Course Leader | Christian Kauth |
Target Group | Statistical production units and methodologists of NSIs with at least basic to intermediate knowledge of Python. Applicants can prove this knowledge if they have attended the course "Basic Python for Official Statistics" or demonstrate equivalent experience. |
Entry Qualifications |
|
Objective(s) | Master advanced Python techniques for robust, reproducible statistical production through software engineering practices, advanced analytics, and modern AI integration. By course end, participants will:
|
Contents | Building on Python fundamentals, this course equips NSI staff with advanced skills for statistical production. Participants learn software engineering practices, advanced data handling, modern analytics—from machine learning to geospatial applications—developing robust, reproducible solutions for complex challenges in official statistics.

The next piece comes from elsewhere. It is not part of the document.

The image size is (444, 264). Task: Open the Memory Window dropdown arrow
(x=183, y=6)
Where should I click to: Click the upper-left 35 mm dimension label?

The course emphasizes practical application through real statistical challenges, ensuring participants can immediately apply learned techniques to their institutional work.
Day 1: Advanced Python Programming & Software Engineering Build reusable classes with OOP and dataclasses, create data transformation pipelines with functional programming and decorators, organize code into packages with proper dependencies, write test suites with pytest and ensure code quality with black/ruff.
Day 2: Advanced Data Handling for Official Statistics Process large datasets with advanced pandas techniques, explore modern tools like Polars for performance, automate data collection through web scraping (BeautifulSoup, Selenium), and integrate PostgreSQL databases with SQLAlchemy ORM.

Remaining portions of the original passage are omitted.